Mark Boszko: I got that from the recent remake of King Kong, that end sequence. It’s a digital character falling from a great height and everything and this circus is acting in it is what really sold it for me even though it’s obviously he was never in danger.

Jody Duncan: In danger of getting tired of wearing tracking [crosstalk 00:34:19]. I get tired of the motion control suit but yeah, knowing real mortal danger, yeah. I don’t know. You know what? This may be a generational thing too. It may be that it’s only those of us who starter our lives with movies that were made a certain way and now they’re made so differently and going back to the people that complain, “How come you don’t do the practical effects anymore?”

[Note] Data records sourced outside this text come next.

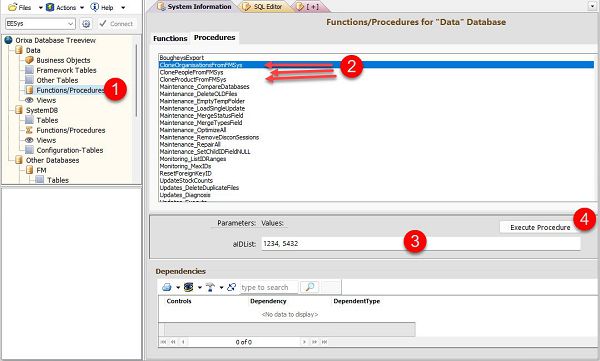
Task: Click the alDList parameter value field
Action: [x=421, y=243]
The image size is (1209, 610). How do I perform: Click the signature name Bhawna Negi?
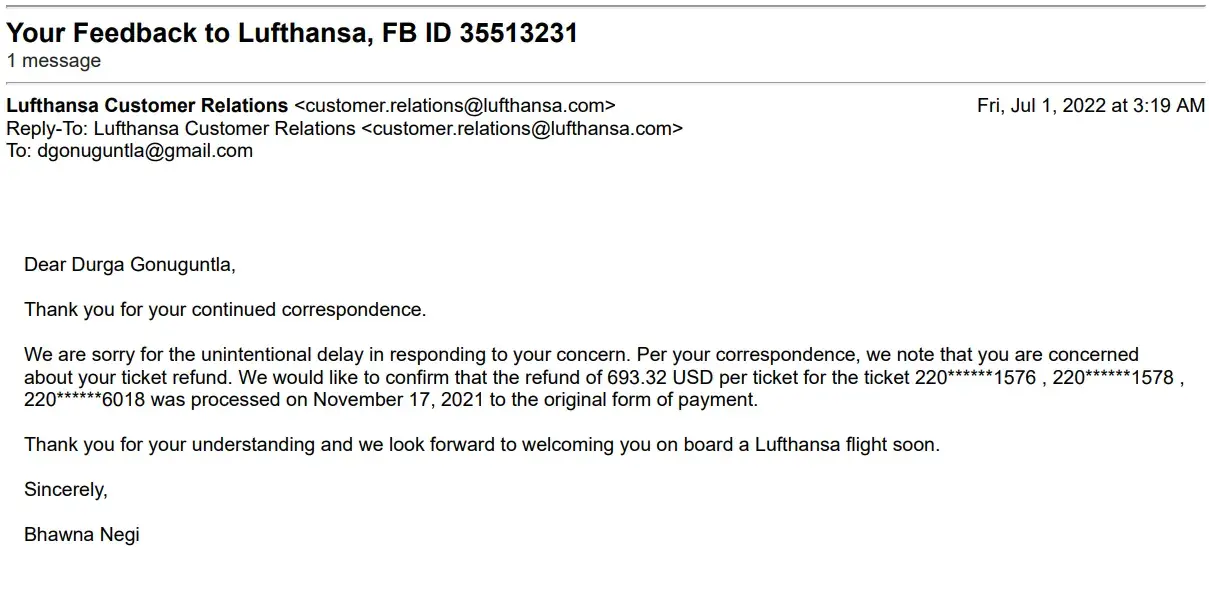(x=82, y=535)
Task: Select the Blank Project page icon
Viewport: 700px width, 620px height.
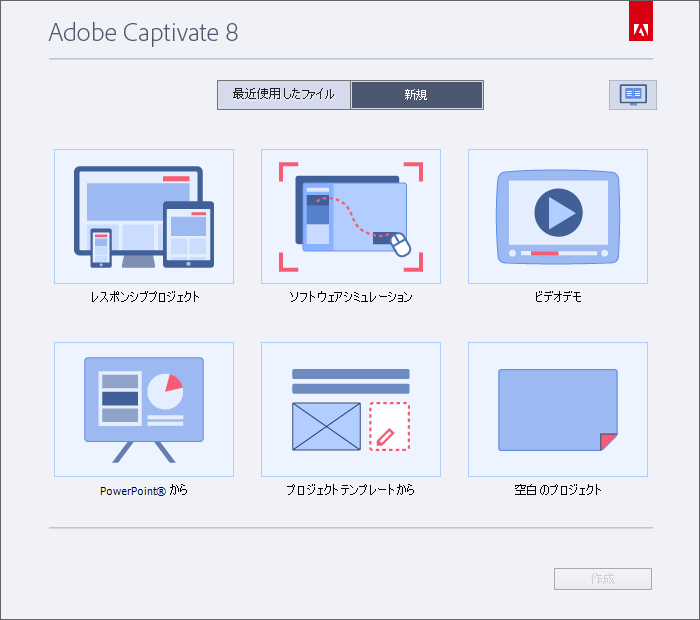Action: (557, 409)
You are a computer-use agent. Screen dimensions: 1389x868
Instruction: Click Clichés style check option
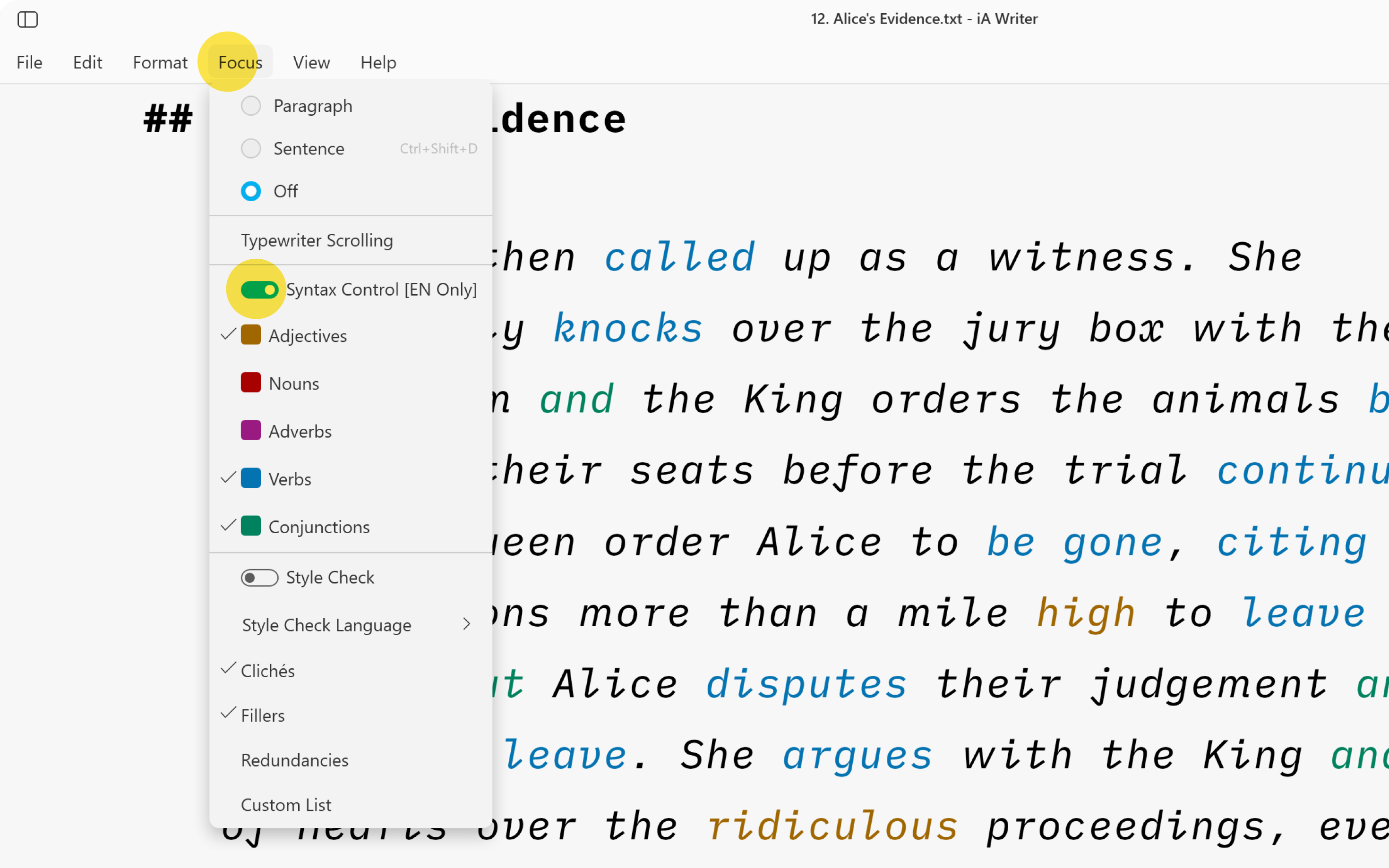tap(268, 670)
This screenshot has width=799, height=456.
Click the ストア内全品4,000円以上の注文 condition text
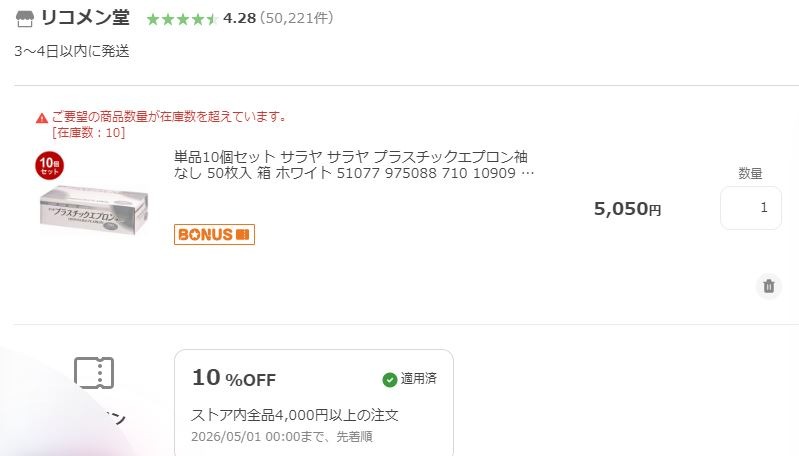pyautogui.click(x=295, y=415)
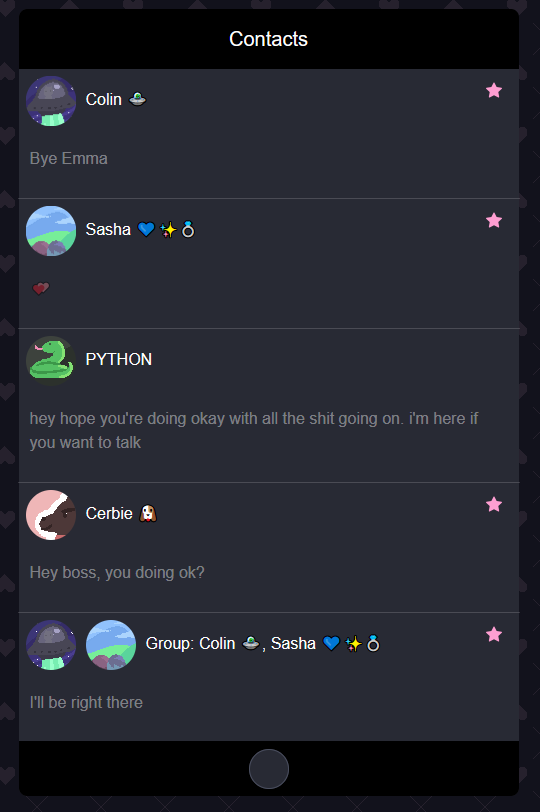540x812 pixels.
Task: Unfavorite Cerbie using the pink star
Action: point(494,504)
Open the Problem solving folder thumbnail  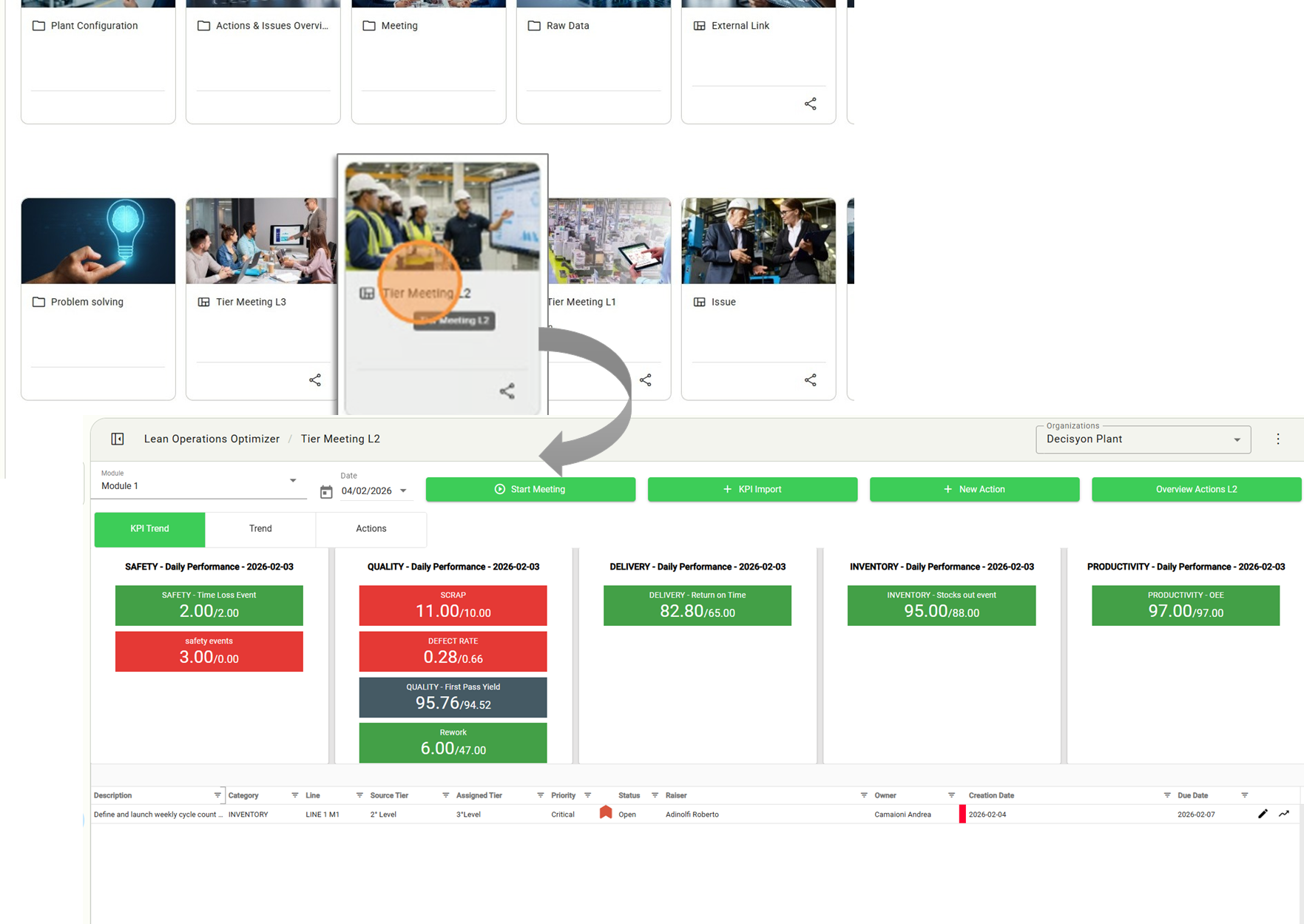[x=98, y=241]
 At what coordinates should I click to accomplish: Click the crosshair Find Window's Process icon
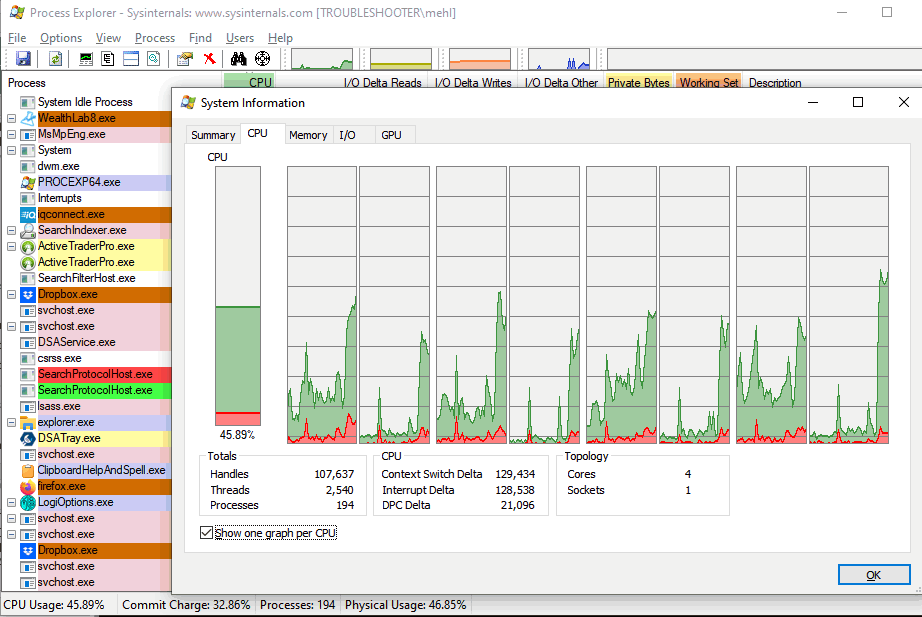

Maybe there is just a nostalgia thing there that just isn’t there for people that never experience that and this is how movies have always been made since they’ve been watching them. It may be. There were things my grandmother had nostalgia for that I never did, so maybe it is just a generational thing. I don’t know.

Mark Boszko: Maybe it is. I’m just going to think about my daughter and how she views movies and she just assumes all the dinosaurs are CG and didn’t really think about which ones are CG and which ones are puppets or whatever. It doesn’t even enter her head. I guess I’m on the nostalgia side of it. This whole podcast is an exercise in that.

Jody Duncan: Yes, of course, it is. For more reasons than just as an audience member, as I said it’s more fun to write about practical effects. What I try to do in my articles for Cinefex, because this remains the same regardless of the tool that’s being used, it’s like what are the creative decisions and what were the reasons behind those creative decisions? That to me is still the interesting part about visual effects. Here’s what we are trying to do, here’s why, here’s the mood we wanted to convey. Whether it’s a puppet dinosaur or a CGI dinosaur it doesn’t really matter. There are still artistic and creative decisions that have to be made.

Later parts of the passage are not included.